RDS snapshots have multiple purposes: migrations, backups, etc. When RDS DB instances are created using the Cloud Platform RDS terraform module, an IAM user account is created for management purposes. This user can create, delete, copy, and restore RDS snapshots.

Examples of managing RDS DB snapshots using the AWS CLI, via the Cloud Platform Service Pod can be found in the README within the RDS terraform module

Considerations

  • The amount of manual snapshots per AWS account is limited, so it’s important to cleanup old snapshots
  • Daily snapshots are provided “out of the box”, and do not count towards the “Manual Snapshots” total
  • Managing snapshots is the teams’ responsibility (as are snapshot restores), so teams are responsible for cleaning up unneeded manual snapshots in order to avoid hitting our AWS account limits
  • Manual snapshots persist even after the source database is deleted. Automated snapshots are deleted when the source DB is deleted
  • Manual snapshot creation takes approximately 2-3 minutes
  • Before starting, check that you don’t have skip_final_snapshot set to true, unless you are really happy to proceed without that backup.
  • You cannot restore a snapshot taken from an older DB engine version to a newer DB engine version, or vice versa. The engine version of the snapshot must match the engine version of the target DB instance when restoring from a snapshot.

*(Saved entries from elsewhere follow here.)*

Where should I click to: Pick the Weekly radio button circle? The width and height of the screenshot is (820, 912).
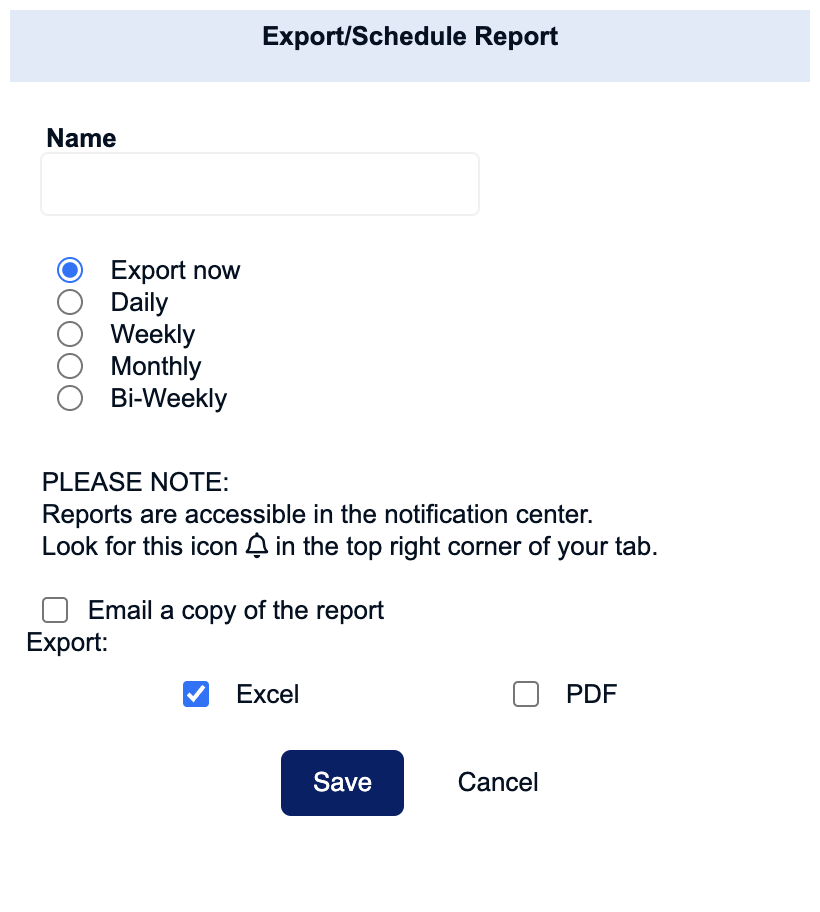coord(70,334)
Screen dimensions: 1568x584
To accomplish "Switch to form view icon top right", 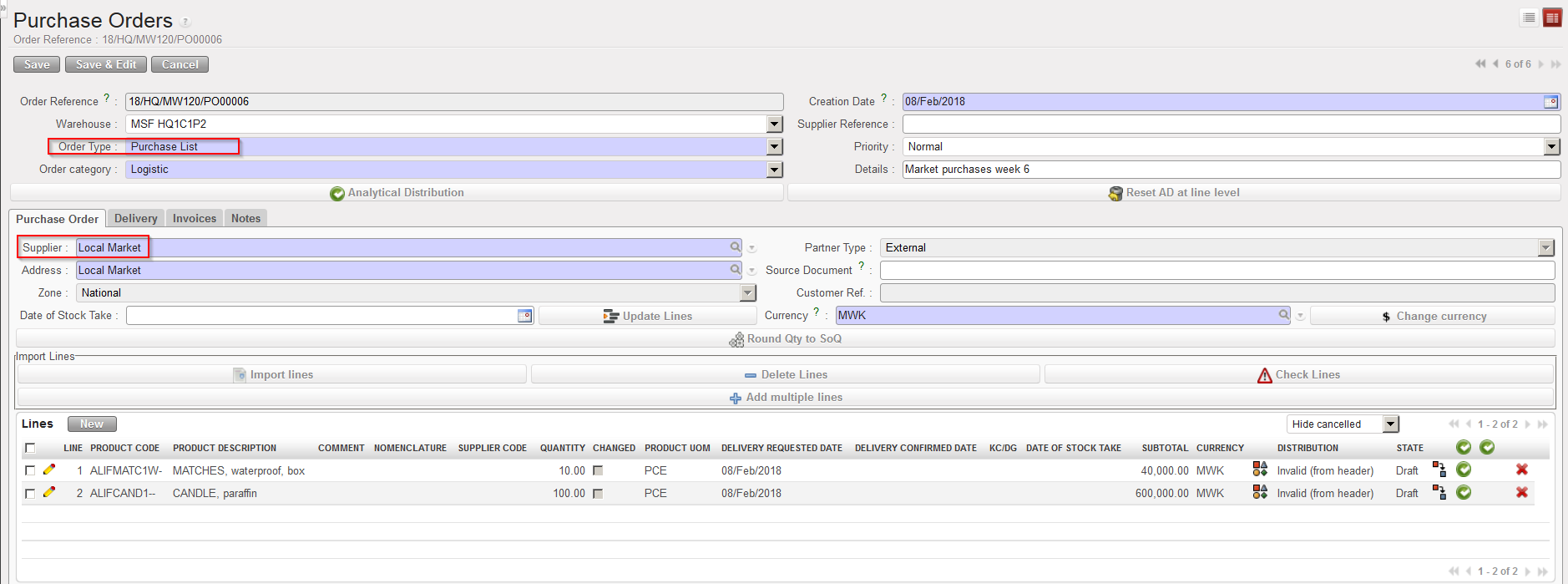I will pyautogui.click(x=1551, y=18).
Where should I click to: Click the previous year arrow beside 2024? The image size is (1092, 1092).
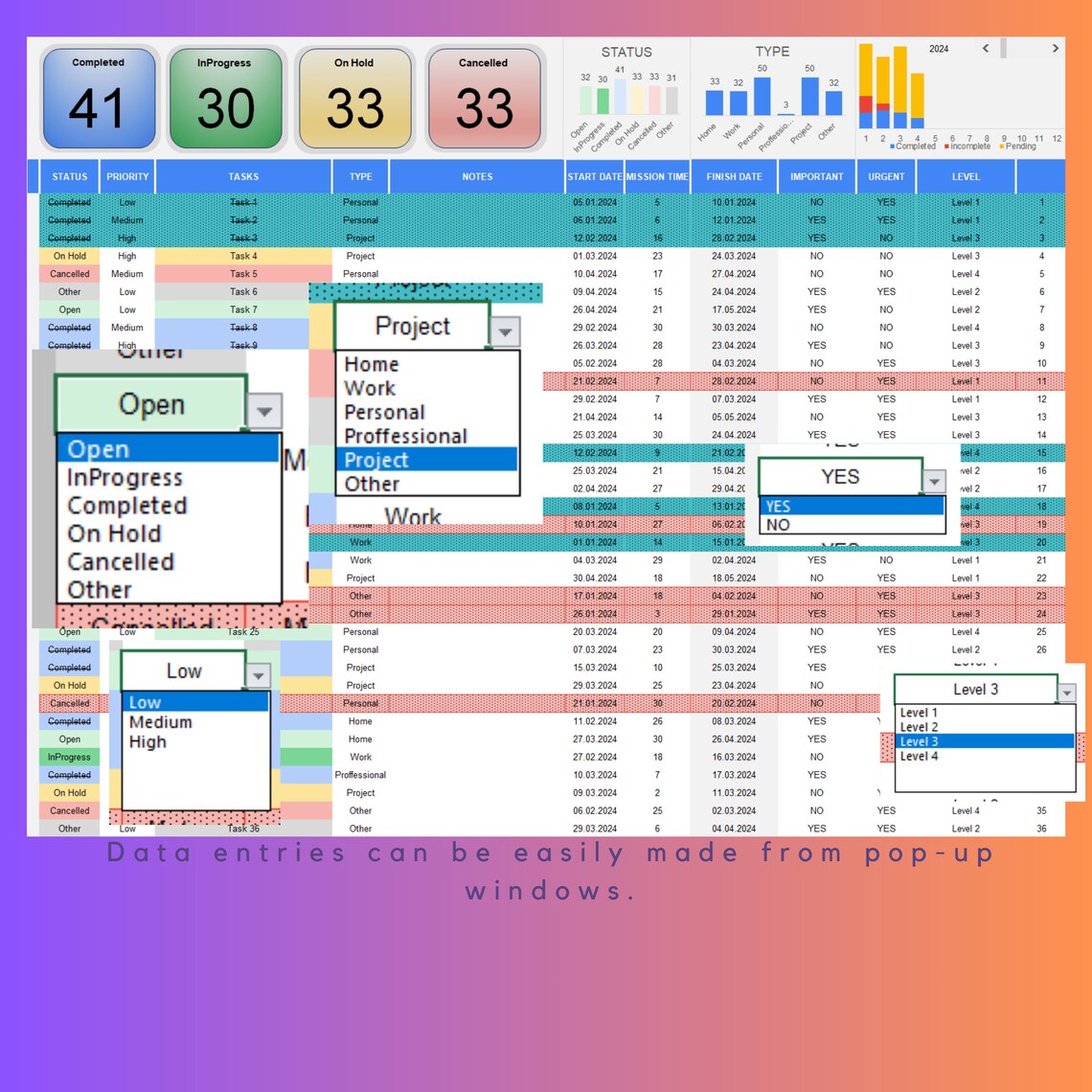coord(985,48)
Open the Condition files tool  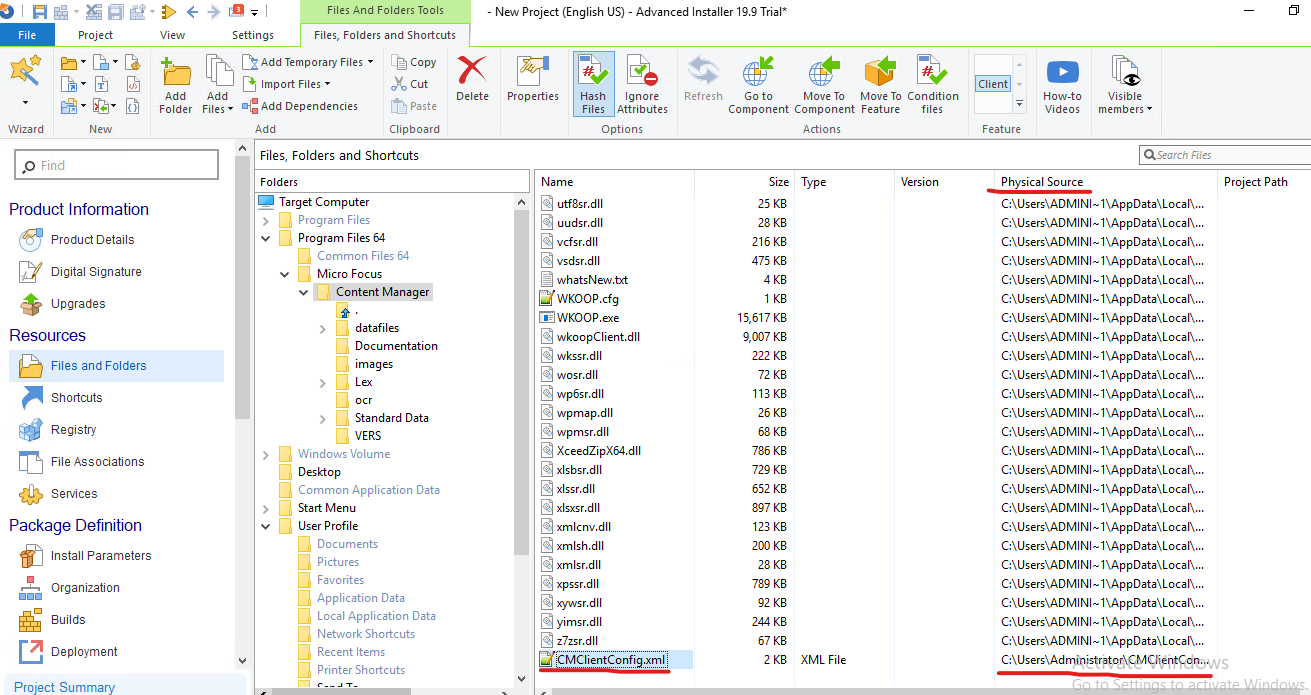pyautogui.click(x=933, y=80)
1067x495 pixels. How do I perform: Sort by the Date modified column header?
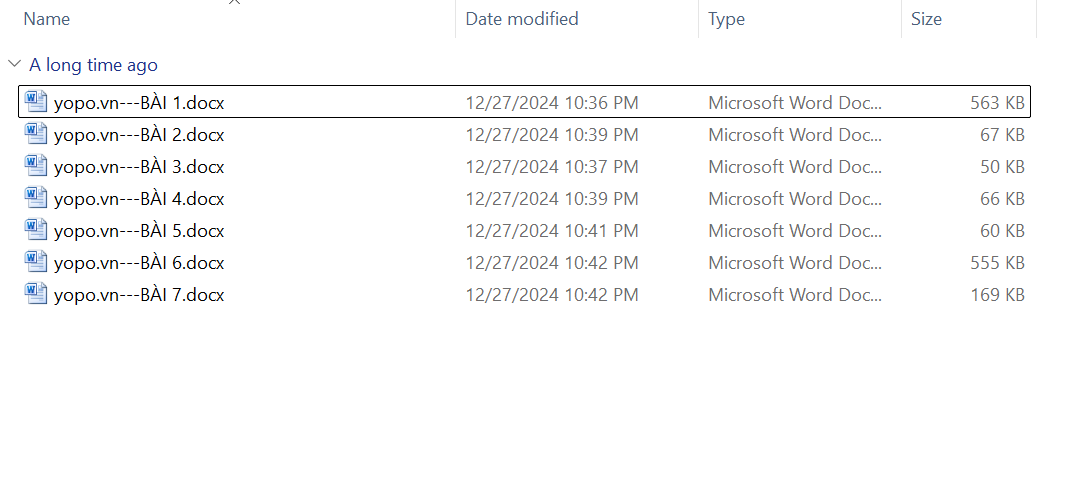click(522, 19)

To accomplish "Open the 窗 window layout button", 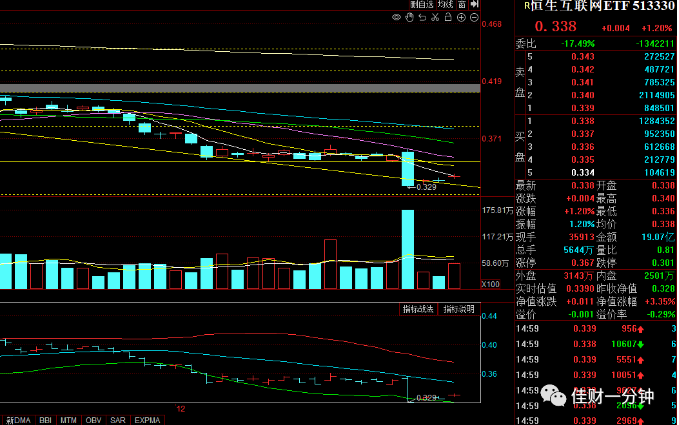I will tap(462, 4).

Restoring live services from an RDS DB snapshot

Note: If your existing RDS instance has deletion protection enabled, you must first disable it before performing a restore.

Important: Database read-write operations are not availiable during the database restore step. This can take some time. Carry out testing on a representative test database to see how long your restore will take.

There are two restore scenarios:

  • Scenario A: Restore to the SAME database (replace existing)
  • Scenario B: Restore to a NEW database (cross-DB restore)

Scenario A: Restore to Same Database

Use this when restoring a snapshot back to the original database instance.

Preperation

Raise a PR to temporarily set deletion_protection = false in your RDS module configuration. Attempting to restore the RDS instance while deletion protection is enabled will result in an error from AWS and Terraform.

1. Get current DB credentials

cloud-platform decode-secret -n <namespace> -s <rds-secret-name>

Note down: rds_instance_endpoint, database_name, database_username, database_password

The rds_name is the first part of the endpoint (e.g., cloud-platform-xxxxxxxx from cloud-platform-xxxxxxxx.xxxxx.eu-west-2.rds.amazonaws.com).

2. List available snapshots

aws rds describe-db-snapshots \
  --db-instance-identifier <rds_name> \
  --query 'DBSnapshots[*].[DBSnapshotIdentifier,SnapshotCreateTime,Status]' \
  --output table

3. Create manual snapshot

Important: You should take a manual snapshot if you need to ensure the old data is protected. The restoration process will delete the current database and it’s associated automatic backups!

Create a snapshot, suggested format for the snapshot name is rds-name-namespace-purpose-date

aws rds create-db-snapshot \
  --db-instance-identifier <rds_name> \
  --db-snapshot-identifier <snapshot name>

4. Update Terraform

Add snapshot_identifier to your RDS module:

module "rds" {
  source = "github.com/ministryofjustice/cloud-platform-terraform-rds-instance?ref=9.2.0"
  # ... existing config ...

  snapshot_identifier = "<snapshot name>"
}

Raise PR and merge.

5. Verify data

Port-forward to the restored DB:

Ensure there are no port-forward pods already running. If there are, they will need to be cleaned up.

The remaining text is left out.